LeetCode 1-5题解

1 简单

Soluion

  • map
  • 排序 + 双指针

Sample Code (map)

class Solution {
public:
    map<int, int> mp;
    map<int, int> pos;
    vector<int> twoSum(vector<int>& nums, int target) {
        int len = nums.size();
        for(int i = 0; i < len; ++i){
            if(mp[target - nums[i]]){
                return vector<int>{pos[target - nums[i]], i};
            }else {
                mp[nums[i]] = 1;
                pos[nums[i]] = i;
            }
        }
        return vector<int>{-1, -1};
    }
};

2 中等

Soluion

  • 按位模拟加法
  • 链表操作

Sample Code

/**
 * Definition for singly-linked list.
 * struct ListNode {
 *     int val;
 *     ListNode *next;
 *     ListNode(int x) : val(x), next(NULL) {}
 * };
 */
class Solution {
public:
    ListNode* addTwoNumbers(ListNode* l1, ListNode* l2) {
        ListNode * res = 0; int c = 0;
        ListNode * p = 0;
        while(l1 || l2){
            int l, r, sum;
            if(l1) {
                l = l1->val;
                l1 = l1->next;
            }else l = 0;
            if(l2) {
                r = l2->val;
                l2 = l2->next;
            }else r = 0;
            sum = l + r + c;
            c = sum / 10;
            ListNode * newNode = new ListNode(sum % 10);
            if(p) {
                p->next = newNode;
                p = newNode;
            }
            else p = res = newNode;
        }

3 中等

Soluion

  • 用map维护一个不出现重复字符的字符串左右边界l,r
  • s[l]...s[r]无重复字符
  • 更新res

Sample Code (map)

class Solution {
public:
    map<int, int> mp;
    int lengthOfLongestSubstring(string s) {
        if(s == "") return 0;
        int res = 1; 
        int l = 1; int r = 1; mp[s[0]] = 1;
        for(int i = 1; s[i]; ++i){
            if(mp[s[i]] >= l && mp[s[i]] <= r){
                l = mp[s[i]] + 1;
            }
            r = i + 1;
            mp[s[i]] = i + 1;
            res = max(res, r - l + 1);
            //cout << res << endl;
        }
        return res;
    }
};

4 困难

Soluion

  • 二分答案(可参考两等长数组二分答案查找中位数的题解)

任务目标 A:
将记录中从含有“Task: Click the IBM symbol search button”的那一行起、到含有“click(391, 136)”的那一行止的所有内容逐字抄录下来，首尾两行均包括在内。

所用记录:
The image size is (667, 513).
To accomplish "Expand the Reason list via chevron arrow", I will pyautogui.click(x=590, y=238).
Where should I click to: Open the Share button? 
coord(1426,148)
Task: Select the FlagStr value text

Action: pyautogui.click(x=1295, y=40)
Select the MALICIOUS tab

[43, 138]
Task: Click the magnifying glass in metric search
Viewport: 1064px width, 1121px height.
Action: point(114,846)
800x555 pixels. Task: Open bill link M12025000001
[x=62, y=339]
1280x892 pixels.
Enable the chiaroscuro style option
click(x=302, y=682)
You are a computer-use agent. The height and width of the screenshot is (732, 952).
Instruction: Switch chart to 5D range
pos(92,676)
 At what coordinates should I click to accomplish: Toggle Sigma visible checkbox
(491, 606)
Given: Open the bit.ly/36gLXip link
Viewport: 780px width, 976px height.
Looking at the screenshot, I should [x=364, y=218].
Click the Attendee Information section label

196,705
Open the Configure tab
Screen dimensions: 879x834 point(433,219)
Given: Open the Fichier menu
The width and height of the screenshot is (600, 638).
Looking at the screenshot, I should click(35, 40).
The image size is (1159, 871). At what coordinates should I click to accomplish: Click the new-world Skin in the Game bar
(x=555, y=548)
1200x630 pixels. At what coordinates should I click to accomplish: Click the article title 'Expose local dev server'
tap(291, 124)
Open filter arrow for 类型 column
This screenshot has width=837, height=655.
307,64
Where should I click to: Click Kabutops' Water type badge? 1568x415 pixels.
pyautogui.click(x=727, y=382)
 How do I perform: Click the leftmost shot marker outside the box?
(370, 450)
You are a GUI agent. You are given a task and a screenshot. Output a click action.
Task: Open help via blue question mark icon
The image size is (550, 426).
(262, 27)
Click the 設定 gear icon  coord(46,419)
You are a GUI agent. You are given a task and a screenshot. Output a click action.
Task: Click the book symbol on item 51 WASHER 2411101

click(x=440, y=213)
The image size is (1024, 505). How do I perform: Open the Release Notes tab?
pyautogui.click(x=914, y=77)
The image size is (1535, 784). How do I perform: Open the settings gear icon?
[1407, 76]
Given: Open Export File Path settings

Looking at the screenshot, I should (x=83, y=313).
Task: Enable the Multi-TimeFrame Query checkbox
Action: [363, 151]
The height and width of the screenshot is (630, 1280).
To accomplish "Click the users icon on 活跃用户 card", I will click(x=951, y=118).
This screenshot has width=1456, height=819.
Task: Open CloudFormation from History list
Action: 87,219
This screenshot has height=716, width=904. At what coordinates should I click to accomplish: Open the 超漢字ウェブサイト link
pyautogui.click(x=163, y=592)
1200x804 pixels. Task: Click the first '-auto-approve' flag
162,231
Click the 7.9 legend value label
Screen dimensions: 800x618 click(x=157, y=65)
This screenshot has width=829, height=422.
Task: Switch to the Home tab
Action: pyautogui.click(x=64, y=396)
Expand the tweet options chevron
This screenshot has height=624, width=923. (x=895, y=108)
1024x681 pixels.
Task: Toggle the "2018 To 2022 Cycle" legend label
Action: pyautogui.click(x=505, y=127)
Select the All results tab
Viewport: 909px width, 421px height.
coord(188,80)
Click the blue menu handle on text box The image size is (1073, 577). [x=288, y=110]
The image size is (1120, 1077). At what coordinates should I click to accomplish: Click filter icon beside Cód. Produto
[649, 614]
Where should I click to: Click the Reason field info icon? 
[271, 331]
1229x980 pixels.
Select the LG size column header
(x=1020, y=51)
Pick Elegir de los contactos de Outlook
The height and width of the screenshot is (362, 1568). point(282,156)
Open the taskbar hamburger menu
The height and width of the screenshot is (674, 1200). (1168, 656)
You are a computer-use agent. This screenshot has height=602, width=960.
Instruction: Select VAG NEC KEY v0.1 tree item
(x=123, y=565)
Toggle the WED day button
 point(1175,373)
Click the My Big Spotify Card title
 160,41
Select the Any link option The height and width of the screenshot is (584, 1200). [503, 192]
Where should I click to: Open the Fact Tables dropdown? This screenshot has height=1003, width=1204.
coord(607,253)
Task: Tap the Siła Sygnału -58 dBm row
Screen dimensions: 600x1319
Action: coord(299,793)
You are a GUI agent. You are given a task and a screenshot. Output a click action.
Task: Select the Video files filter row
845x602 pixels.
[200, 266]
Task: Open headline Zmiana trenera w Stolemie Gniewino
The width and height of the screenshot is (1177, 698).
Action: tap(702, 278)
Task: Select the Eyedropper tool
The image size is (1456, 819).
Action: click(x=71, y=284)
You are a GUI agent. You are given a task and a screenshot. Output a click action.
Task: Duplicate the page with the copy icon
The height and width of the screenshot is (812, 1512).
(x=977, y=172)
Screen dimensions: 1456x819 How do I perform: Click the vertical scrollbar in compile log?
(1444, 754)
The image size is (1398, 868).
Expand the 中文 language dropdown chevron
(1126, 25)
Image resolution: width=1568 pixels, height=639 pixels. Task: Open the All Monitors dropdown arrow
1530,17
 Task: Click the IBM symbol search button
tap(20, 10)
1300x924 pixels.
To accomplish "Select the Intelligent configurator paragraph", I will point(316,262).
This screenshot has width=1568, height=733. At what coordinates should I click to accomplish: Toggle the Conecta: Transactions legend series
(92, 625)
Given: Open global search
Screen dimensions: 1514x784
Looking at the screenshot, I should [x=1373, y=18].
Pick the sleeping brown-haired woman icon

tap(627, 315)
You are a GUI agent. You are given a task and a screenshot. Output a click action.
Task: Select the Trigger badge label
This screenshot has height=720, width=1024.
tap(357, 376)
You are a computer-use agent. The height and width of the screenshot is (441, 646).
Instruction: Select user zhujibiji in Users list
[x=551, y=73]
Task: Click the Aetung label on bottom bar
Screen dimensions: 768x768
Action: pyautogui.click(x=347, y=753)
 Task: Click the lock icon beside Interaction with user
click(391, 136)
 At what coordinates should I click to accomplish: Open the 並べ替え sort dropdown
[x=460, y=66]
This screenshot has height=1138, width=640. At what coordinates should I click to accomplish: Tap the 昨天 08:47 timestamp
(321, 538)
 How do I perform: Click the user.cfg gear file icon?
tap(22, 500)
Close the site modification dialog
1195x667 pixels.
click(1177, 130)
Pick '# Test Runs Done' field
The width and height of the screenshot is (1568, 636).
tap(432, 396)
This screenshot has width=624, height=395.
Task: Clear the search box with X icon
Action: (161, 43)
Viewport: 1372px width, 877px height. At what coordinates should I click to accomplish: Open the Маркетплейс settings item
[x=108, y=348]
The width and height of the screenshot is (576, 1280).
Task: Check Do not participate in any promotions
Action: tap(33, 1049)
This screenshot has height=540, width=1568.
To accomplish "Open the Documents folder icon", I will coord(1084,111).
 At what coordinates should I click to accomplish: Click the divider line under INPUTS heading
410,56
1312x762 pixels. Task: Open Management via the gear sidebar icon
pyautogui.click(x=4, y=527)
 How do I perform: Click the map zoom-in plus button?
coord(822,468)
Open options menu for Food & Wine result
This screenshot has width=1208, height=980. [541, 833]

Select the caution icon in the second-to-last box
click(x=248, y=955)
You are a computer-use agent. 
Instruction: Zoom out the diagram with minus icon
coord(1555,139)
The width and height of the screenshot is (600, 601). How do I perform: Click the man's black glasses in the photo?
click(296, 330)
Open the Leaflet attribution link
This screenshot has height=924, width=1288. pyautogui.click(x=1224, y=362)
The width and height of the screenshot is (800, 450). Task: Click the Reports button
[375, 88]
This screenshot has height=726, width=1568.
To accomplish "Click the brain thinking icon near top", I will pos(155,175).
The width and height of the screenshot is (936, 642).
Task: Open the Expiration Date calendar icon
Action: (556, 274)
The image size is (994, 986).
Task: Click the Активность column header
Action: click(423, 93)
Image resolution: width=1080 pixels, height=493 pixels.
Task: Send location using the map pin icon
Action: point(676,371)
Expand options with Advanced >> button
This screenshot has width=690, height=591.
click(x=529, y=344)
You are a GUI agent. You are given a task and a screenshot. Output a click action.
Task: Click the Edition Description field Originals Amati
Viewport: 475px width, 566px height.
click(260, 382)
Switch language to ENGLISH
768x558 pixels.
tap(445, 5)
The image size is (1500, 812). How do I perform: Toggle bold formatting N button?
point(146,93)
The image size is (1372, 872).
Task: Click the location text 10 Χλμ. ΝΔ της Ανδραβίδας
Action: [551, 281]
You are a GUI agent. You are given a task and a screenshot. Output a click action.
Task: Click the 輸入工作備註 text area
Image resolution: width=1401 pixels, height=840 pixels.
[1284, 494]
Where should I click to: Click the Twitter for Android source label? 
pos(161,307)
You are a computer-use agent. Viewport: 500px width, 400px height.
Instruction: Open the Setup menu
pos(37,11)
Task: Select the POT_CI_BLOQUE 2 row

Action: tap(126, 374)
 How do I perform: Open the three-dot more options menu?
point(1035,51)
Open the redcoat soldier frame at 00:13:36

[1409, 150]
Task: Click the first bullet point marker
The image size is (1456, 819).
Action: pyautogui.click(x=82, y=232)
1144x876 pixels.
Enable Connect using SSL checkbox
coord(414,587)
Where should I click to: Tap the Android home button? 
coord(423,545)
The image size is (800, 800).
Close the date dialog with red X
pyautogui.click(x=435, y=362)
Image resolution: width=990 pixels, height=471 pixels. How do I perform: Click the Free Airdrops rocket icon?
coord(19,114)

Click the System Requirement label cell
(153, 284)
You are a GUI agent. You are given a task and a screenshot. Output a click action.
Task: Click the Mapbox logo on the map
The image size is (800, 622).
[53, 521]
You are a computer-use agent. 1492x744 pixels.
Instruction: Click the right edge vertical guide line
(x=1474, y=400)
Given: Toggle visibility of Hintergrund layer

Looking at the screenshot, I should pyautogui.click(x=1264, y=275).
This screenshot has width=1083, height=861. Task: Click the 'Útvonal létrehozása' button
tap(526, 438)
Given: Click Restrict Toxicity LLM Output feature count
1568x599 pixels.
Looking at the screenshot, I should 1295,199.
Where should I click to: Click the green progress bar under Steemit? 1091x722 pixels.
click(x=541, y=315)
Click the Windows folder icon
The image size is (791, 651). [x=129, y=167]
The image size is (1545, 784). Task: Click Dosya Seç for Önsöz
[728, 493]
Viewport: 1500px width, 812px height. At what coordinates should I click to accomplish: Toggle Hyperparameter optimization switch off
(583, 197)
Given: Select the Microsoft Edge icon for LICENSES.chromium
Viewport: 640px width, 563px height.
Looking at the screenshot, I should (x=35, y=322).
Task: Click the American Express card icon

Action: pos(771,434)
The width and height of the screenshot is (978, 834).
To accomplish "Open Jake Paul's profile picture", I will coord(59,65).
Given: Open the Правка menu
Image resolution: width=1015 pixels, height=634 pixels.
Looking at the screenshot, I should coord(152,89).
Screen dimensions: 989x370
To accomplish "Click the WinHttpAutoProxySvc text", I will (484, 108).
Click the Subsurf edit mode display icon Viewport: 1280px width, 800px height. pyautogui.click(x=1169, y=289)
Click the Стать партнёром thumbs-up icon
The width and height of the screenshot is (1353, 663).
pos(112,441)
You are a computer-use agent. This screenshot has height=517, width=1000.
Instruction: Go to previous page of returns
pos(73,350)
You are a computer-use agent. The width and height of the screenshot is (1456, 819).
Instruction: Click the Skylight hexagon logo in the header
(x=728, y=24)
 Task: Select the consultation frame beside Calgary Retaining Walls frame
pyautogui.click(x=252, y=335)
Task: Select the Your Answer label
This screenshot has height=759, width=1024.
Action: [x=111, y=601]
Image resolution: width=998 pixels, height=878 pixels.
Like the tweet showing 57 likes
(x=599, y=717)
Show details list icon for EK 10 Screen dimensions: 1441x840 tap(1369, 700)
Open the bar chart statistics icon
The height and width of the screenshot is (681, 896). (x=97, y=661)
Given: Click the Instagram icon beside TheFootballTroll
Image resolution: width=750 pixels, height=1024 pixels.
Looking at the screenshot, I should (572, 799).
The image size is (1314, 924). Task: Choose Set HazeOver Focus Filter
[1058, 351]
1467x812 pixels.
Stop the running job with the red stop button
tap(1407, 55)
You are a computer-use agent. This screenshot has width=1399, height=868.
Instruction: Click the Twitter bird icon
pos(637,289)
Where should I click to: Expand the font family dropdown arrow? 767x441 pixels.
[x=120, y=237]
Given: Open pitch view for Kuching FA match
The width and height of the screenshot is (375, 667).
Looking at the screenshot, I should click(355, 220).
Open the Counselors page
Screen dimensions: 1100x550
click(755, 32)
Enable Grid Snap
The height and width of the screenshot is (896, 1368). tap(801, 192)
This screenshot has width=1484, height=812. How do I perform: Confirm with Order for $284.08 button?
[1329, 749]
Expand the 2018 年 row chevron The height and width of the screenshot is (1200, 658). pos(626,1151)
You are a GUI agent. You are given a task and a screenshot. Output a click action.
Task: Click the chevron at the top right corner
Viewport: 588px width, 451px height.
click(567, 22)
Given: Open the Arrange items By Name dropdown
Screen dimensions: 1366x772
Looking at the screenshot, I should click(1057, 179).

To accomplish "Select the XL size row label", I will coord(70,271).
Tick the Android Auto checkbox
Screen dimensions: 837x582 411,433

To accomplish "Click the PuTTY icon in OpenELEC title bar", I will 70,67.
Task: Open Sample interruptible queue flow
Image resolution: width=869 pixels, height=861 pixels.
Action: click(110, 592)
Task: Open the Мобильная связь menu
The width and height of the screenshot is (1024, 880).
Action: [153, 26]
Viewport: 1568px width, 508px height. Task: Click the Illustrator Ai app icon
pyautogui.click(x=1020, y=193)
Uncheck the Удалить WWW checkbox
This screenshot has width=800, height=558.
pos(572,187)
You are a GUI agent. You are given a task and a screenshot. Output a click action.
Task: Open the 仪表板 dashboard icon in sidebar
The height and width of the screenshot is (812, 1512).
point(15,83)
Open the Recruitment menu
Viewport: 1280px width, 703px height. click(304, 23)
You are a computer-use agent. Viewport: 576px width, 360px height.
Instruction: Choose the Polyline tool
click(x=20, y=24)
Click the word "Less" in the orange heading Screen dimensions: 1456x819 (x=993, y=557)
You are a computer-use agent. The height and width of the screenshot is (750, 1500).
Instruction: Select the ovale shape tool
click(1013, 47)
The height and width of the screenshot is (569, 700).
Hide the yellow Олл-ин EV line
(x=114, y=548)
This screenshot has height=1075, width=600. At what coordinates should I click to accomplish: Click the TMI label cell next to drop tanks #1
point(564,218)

任务目标 B:
根据LeetCode题解回答下列问题：
(i) 第1题标注的难度是什么？
(ii) 第2题的思路列出了哪两点？
(iii) 第4题的思路提出用什么方法？

完成结果 A:
 Task: Click the IBM symbol search button
tap(20, 10)
1300x924 pixels.
To accomplish "Select the Intelligent configurator paragraph", I will point(316,262).
This screenshot has width=1568, height=733. At what coordinates should I click to accomplish: Toggle the Conecta: Transactions legend series
(92, 625)
Given: Open global search
Screen dimensions: 1514x784
Looking at the screenshot, I should [x=1373, y=18].
Pick the sleeping brown-haired woman icon

tap(627, 315)
You are a GUI agent. You are given a task and a screenshot. Output a click action.
Task: Select the Trigger badge label
This screenshot has height=720, width=1024.
tap(357, 376)
You are a computer-use agent. The height and width of the screenshot is (441, 646).
Instruction: Select user zhujibiji in Users list
[x=551, y=73]
Task: Click the Aetung label on bottom bar
Screen dimensions: 768x768
Action: pyautogui.click(x=347, y=753)
 Task: Click the lock icon beside Interaction with user
click(391, 136)

完成结果 B:
(i) 简单。
(ii) 按位模拟加法；链表操作。
(iii) 二分答案。